:: Entries taken from a collection ::
◆ ◆ ◆ ◆ ◆
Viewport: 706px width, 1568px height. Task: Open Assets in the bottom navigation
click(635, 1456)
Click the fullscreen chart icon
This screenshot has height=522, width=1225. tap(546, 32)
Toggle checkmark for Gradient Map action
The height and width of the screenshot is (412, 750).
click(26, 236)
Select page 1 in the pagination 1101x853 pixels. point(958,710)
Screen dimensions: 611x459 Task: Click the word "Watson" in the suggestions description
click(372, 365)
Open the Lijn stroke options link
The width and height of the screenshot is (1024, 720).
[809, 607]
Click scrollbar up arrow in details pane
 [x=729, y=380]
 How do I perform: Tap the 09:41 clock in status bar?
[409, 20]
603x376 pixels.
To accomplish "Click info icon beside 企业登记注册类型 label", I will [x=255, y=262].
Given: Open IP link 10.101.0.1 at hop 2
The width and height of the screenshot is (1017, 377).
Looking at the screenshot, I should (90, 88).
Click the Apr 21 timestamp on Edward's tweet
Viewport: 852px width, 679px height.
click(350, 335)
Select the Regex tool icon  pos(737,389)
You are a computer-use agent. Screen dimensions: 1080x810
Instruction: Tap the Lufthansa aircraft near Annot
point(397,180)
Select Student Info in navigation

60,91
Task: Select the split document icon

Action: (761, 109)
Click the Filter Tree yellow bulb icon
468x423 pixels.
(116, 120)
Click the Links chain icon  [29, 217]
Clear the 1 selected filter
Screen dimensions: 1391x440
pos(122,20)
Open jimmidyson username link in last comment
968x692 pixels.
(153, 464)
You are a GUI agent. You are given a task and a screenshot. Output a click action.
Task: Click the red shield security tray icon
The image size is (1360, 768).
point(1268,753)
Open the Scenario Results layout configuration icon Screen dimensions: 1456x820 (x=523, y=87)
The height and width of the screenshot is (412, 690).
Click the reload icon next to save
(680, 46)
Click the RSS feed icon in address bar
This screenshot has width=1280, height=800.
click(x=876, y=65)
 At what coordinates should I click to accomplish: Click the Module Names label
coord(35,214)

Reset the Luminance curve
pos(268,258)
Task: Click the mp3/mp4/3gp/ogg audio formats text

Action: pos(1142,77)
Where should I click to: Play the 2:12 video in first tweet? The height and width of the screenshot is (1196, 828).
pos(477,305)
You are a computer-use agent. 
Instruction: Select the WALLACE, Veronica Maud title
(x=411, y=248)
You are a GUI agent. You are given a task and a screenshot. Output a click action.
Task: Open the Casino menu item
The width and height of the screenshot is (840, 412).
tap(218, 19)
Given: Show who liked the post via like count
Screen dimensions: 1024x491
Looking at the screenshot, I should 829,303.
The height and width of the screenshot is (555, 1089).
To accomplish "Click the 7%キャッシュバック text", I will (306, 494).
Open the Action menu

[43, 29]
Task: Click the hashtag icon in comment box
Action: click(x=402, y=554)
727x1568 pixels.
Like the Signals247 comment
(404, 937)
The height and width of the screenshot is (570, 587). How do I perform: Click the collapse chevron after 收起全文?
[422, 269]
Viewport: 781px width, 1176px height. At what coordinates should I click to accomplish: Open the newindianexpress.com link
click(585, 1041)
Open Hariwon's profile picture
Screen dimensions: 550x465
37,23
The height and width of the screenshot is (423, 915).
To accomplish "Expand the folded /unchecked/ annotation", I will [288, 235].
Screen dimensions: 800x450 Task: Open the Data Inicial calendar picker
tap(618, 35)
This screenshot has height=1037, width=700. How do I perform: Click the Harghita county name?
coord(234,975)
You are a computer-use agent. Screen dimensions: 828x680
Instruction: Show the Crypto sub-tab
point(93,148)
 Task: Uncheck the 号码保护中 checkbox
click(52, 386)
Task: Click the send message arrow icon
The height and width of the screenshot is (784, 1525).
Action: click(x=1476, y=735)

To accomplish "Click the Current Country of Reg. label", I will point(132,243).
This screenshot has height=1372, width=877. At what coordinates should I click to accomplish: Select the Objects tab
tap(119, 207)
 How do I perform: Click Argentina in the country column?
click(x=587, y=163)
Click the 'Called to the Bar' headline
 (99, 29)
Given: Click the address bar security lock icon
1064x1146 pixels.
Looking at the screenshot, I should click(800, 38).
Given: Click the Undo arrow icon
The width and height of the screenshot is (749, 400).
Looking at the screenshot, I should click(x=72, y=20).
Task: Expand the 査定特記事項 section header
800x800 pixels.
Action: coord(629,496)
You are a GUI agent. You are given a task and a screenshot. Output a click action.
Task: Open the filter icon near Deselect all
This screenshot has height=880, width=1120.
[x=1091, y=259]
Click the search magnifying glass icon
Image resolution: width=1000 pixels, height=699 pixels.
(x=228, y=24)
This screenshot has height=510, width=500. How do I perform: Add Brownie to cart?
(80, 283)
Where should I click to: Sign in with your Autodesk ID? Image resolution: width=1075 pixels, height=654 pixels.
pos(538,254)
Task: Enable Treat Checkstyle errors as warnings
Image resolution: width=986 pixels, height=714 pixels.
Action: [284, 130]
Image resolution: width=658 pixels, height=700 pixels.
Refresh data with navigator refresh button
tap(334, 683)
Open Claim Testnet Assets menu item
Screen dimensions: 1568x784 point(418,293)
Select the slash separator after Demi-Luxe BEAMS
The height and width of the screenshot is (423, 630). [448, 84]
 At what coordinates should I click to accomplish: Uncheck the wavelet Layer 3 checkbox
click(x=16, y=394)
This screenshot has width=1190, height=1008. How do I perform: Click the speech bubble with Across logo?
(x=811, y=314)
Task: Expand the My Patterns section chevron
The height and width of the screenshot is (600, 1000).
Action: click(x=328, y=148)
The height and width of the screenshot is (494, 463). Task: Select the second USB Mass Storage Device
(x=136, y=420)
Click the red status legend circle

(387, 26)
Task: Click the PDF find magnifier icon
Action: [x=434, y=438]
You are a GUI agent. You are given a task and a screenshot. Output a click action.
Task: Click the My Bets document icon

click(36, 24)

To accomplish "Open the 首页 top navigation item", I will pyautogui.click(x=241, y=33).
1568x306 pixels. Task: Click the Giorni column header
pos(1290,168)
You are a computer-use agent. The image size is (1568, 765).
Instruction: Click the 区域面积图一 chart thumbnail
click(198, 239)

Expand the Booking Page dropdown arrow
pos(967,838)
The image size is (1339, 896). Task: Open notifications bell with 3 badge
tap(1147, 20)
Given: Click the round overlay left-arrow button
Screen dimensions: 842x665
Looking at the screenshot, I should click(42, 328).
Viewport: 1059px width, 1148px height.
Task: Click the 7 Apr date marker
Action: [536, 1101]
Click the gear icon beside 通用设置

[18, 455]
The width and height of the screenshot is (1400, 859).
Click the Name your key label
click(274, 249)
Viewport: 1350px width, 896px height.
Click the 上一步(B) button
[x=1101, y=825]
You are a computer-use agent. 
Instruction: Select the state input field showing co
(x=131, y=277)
◆ ◆ ◆ ◆ ◆
:: Your goal ::
Your reply must reproduce all records above exactly.

:: Answer box ::
Viewport: 706px width, 1568px height. Task: Open Assets in the bottom navigation
click(635, 1456)
Click the fullscreen chart icon
This screenshot has height=522, width=1225. tap(546, 32)
Toggle checkmark for Gradient Map action
The height and width of the screenshot is (412, 750).
click(26, 236)
Select page 1 in the pagination 1101x853 pixels. point(958,710)
Screen dimensions: 611x459 Task: Click the word "Watson" in the suggestions description
click(372, 365)
Open the Lijn stroke options link
The width and height of the screenshot is (1024, 720).
[809, 607]
Click scrollbar up arrow in details pane
 [x=729, y=380]
 How do I perform: Tap the 09:41 clock in status bar?
[409, 20]
603x376 pixels.
To accomplish "Click info icon beside 企业登记注册类型 label", I will [x=255, y=262].
Given: Open IP link 10.101.0.1 at hop 2
The width and height of the screenshot is (1017, 377).
Looking at the screenshot, I should (90, 88).
Click the Apr 21 timestamp on Edward's tweet
Viewport: 852px width, 679px height.
click(350, 335)
Select the Regex tool icon  pos(737,389)
You are a computer-use agent. Screen dimensions: 1080x810
Instruction: Tap the Lufthansa aircraft near Annot
point(397,180)
Select Student Info in navigation

60,91
Task: Select the split document icon

Action: (761, 109)
Click the Filter Tree yellow bulb icon
468x423 pixels.
(116, 120)
Click the Links chain icon  [29, 217]
Clear the 1 selected filter
Screen dimensions: 1391x440
pos(122,20)
Open jimmidyson username link in last comment
968x692 pixels.
(153, 464)
You are a GUI agent. You are given a task and a screenshot. Output a click action.
Task: Click the red shield security tray icon
The image size is (1360, 768).
point(1268,753)
Open the Scenario Results layout configuration icon Screen dimensions: 1456x820 (x=523, y=87)
The height and width of the screenshot is (412, 690).
Click the reload icon next to save
(680, 46)
Click the RSS feed icon in address bar
This screenshot has width=1280, height=800.
click(x=876, y=65)
 At what coordinates should I click to accomplish: Click the Module Names label
coord(35,214)

Reset the Luminance curve
pos(268,258)
Task: Click the mp3/mp4/3gp/ogg audio formats text

Action: pos(1142,77)
Where should I click to: Play the 2:12 video in first tweet? The height and width of the screenshot is (1196, 828).
pos(477,305)
You are a computer-use agent. 
Instruction: Select the WALLACE, Veronica Maud title
(x=411, y=248)
You are a GUI agent. You are given a task and a screenshot. Output a click action.
Task: Open the Casino menu item
The width and height of the screenshot is (840, 412).
tap(218, 19)
Given: Show who liked the post via like count
Screen dimensions: 1024x491
Looking at the screenshot, I should 829,303.
The height and width of the screenshot is (555, 1089).
To accomplish "Click the 7%キャッシュバック text", I will (306, 494).
Open the Action menu

[43, 29]
Task: Click the hashtag icon in comment box
Action: click(x=402, y=554)
727x1568 pixels.
Like the Signals247 comment
(404, 937)
The height and width of the screenshot is (570, 587). How do I perform: Click the collapse chevron after 收起全文?
[422, 269]
Viewport: 781px width, 1176px height. At what coordinates should I click to accomplish: Open the newindianexpress.com link
click(585, 1041)
Open Hariwon's profile picture
Screen dimensions: 550x465
37,23
The height and width of the screenshot is (423, 915).
To accomplish "Expand the folded /unchecked/ annotation", I will [288, 235].
Screen dimensions: 800x450 Task: Open the Data Inicial calendar picker
tap(618, 35)
This screenshot has height=1037, width=700. How do I perform: Click the Harghita county name?
coord(234,975)
You are a computer-use agent. Screen dimensions: 828x680
Instruction: Show the Crypto sub-tab
point(93,148)
 Task: Uncheck the 号码保护中 checkbox
click(52, 386)
Task: Click the send message arrow icon
The height and width of the screenshot is (784, 1525).
Action: click(x=1476, y=735)

To accomplish "Click the Current Country of Reg. label", I will point(132,243).
This screenshot has height=1372, width=877. At what coordinates should I click to accomplish: Select the Objects tab
tap(119, 207)
 How do I perform: Click Argentina in the country column?
click(x=587, y=163)
Click the 'Called to the Bar' headline
 (99, 29)
Given: Click the address bar security lock icon
1064x1146 pixels.
Looking at the screenshot, I should click(800, 38).
Given: Click the Undo arrow icon
The width and height of the screenshot is (749, 400).
Looking at the screenshot, I should click(x=72, y=20).
Task: Expand the 査定特記事項 section header
800x800 pixels.
Action: coord(629,496)
You are a GUI agent. You are given a task and a screenshot. Output a click action.
Task: Open the filter icon near Deselect all
This screenshot has height=880, width=1120.
[x=1091, y=259]
Click the search magnifying glass icon
Image resolution: width=1000 pixels, height=699 pixels.
(x=228, y=24)
This screenshot has height=510, width=500. How do I perform: Add Brownie to cart?
(80, 283)
Where should I click to: Sign in with your Autodesk ID? Image resolution: width=1075 pixels, height=654 pixels.
pos(538,254)
Task: Enable Treat Checkstyle errors as warnings
Image resolution: width=986 pixels, height=714 pixels.
Action: [284, 130]
Image resolution: width=658 pixels, height=700 pixels.
Refresh data with navigator refresh button
tap(334, 683)
Open Claim Testnet Assets menu item
Screen dimensions: 1568x784 point(418,293)
Select the slash separator after Demi-Luxe BEAMS
The height and width of the screenshot is (423, 630). [448, 84]
 At what coordinates should I click to accomplish: Uncheck the wavelet Layer 3 checkbox
click(x=16, y=394)
This screenshot has width=1190, height=1008. How do I perform: Click the speech bubble with Across logo?
(x=811, y=314)
Task: Expand the My Patterns section chevron
The height and width of the screenshot is (600, 1000).
Action: click(x=328, y=148)
The height and width of the screenshot is (494, 463). Task: Select the second USB Mass Storage Device
(x=136, y=420)
Click the red status legend circle

(387, 26)
Task: Click the PDF find magnifier icon
Action: [x=434, y=438]
You are a GUI agent. You are given a task and a screenshot. Output a click action.
Task: Click the My Bets document icon

click(36, 24)

To accomplish "Open the 首页 top navigation item", I will pyautogui.click(x=241, y=33).
1568x306 pixels. Task: Click the Giorni column header
pos(1290,168)
You are a computer-use agent. The image size is (1568, 765).
Instruction: Click the 区域面积图一 chart thumbnail
click(198, 239)

Expand the Booking Page dropdown arrow
pos(967,838)
The image size is (1339, 896). Task: Open notifications bell with 3 badge
tap(1147, 20)
Given: Click the round overlay left-arrow button
Screen dimensions: 842x665
Looking at the screenshot, I should click(42, 328).
Viewport: 1059px width, 1148px height.
Task: Click the 7 Apr date marker
Action: [536, 1101]
Click the gear icon beside 通用设置

[18, 455]
The width and height of the screenshot is (1400, 859).
Click the Name your key label
click(274, 249)
Viewport: 1350px width, 896px height.
Click the 上一步(B) button
[x=1101, y=825]
You are a computer-use agent. 
Instruction: Select the state input field showing co
(x=131, y=277)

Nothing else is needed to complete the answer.